■ **Your instructions**
How many lines in the entries below include the word "hamburger"? Respond with the number only.

■ **Exercise material**
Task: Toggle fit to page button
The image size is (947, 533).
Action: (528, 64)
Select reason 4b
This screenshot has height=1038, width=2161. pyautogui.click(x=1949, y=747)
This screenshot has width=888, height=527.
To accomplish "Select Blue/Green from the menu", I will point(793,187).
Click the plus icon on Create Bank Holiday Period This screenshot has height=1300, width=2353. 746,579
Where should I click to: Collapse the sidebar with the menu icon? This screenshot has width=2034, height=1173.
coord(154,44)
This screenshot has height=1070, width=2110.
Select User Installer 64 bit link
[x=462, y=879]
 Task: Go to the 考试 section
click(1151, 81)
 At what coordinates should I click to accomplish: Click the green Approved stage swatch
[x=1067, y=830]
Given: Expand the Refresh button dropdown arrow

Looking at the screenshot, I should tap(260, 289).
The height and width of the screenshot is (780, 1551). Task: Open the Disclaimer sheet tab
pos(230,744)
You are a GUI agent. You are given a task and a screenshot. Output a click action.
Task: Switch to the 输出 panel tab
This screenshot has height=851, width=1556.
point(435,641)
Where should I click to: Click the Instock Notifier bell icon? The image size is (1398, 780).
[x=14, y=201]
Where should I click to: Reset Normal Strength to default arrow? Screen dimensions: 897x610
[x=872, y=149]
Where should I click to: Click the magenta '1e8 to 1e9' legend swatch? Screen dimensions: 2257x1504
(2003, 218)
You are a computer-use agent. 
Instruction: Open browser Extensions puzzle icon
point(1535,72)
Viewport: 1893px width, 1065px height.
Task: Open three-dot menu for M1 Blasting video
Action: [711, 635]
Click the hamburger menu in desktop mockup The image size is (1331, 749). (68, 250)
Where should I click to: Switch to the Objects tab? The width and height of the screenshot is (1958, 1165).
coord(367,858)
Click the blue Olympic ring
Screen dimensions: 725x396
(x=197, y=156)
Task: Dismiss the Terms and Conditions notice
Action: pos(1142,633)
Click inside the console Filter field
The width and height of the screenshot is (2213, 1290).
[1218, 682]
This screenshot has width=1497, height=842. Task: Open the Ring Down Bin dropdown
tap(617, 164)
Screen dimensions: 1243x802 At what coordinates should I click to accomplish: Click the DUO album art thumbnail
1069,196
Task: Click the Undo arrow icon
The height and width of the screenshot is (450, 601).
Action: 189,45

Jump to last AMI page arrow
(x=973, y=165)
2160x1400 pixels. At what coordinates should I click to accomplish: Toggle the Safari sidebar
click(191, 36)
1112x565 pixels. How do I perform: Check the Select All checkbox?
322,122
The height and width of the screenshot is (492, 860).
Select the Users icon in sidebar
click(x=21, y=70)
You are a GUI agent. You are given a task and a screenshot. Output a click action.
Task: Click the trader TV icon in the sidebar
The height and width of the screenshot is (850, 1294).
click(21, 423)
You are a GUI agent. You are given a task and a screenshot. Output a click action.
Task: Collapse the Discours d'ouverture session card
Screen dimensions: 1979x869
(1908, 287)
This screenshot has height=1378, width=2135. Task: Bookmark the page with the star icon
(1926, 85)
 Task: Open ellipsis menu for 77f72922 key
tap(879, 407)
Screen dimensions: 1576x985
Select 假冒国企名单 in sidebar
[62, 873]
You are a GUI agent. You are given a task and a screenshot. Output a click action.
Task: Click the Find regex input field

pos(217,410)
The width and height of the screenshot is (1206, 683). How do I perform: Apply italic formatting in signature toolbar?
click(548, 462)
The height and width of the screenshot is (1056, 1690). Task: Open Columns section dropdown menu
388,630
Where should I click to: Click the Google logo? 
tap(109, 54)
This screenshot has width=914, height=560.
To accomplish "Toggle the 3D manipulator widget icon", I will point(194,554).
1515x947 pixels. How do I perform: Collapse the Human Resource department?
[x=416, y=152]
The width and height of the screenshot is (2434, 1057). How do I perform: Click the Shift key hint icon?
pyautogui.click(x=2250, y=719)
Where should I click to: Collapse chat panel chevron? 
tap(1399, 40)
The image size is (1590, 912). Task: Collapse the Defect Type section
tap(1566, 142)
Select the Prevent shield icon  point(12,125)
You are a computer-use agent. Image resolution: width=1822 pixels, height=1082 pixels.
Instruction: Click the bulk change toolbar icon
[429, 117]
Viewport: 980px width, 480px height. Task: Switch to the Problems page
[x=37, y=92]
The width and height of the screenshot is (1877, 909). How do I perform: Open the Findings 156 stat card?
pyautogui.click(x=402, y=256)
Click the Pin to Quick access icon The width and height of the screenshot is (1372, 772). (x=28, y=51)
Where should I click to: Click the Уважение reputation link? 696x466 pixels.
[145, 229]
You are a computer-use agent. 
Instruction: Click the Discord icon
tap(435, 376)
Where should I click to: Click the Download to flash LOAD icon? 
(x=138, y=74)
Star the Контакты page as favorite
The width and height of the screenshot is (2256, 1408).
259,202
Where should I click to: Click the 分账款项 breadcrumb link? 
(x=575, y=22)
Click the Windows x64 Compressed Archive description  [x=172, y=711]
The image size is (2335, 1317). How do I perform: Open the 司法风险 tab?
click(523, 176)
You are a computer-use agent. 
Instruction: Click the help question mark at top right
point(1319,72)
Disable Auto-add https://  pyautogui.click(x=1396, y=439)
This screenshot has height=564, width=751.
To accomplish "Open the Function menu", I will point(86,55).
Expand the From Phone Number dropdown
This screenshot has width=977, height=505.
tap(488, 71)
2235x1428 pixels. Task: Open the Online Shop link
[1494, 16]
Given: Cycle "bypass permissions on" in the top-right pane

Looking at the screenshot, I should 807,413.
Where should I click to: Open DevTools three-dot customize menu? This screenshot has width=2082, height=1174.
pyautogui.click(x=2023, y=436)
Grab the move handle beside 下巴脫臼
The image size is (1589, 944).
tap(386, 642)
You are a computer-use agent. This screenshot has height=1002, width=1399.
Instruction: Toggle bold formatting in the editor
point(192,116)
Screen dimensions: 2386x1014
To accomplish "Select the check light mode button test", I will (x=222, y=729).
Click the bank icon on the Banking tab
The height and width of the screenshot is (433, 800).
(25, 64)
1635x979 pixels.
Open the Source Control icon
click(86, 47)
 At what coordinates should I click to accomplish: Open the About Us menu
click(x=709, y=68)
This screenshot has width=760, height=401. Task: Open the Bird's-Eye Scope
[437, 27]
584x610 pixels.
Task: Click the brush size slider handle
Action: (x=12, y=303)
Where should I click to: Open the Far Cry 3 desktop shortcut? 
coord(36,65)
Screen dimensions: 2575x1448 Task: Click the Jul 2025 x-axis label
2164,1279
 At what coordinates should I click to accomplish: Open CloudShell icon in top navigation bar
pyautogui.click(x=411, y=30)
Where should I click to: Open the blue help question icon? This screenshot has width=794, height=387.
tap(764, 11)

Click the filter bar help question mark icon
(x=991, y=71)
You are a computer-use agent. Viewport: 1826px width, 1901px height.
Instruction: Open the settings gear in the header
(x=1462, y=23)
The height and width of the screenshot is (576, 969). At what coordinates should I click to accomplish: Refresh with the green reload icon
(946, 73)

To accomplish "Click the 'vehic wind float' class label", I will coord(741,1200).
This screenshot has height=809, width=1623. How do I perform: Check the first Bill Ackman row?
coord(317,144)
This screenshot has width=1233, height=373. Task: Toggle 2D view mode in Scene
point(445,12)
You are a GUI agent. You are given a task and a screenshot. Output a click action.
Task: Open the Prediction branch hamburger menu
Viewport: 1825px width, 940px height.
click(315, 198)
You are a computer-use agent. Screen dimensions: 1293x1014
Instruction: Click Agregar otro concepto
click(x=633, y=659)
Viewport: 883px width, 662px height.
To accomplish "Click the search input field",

■ **Exercise answer**
2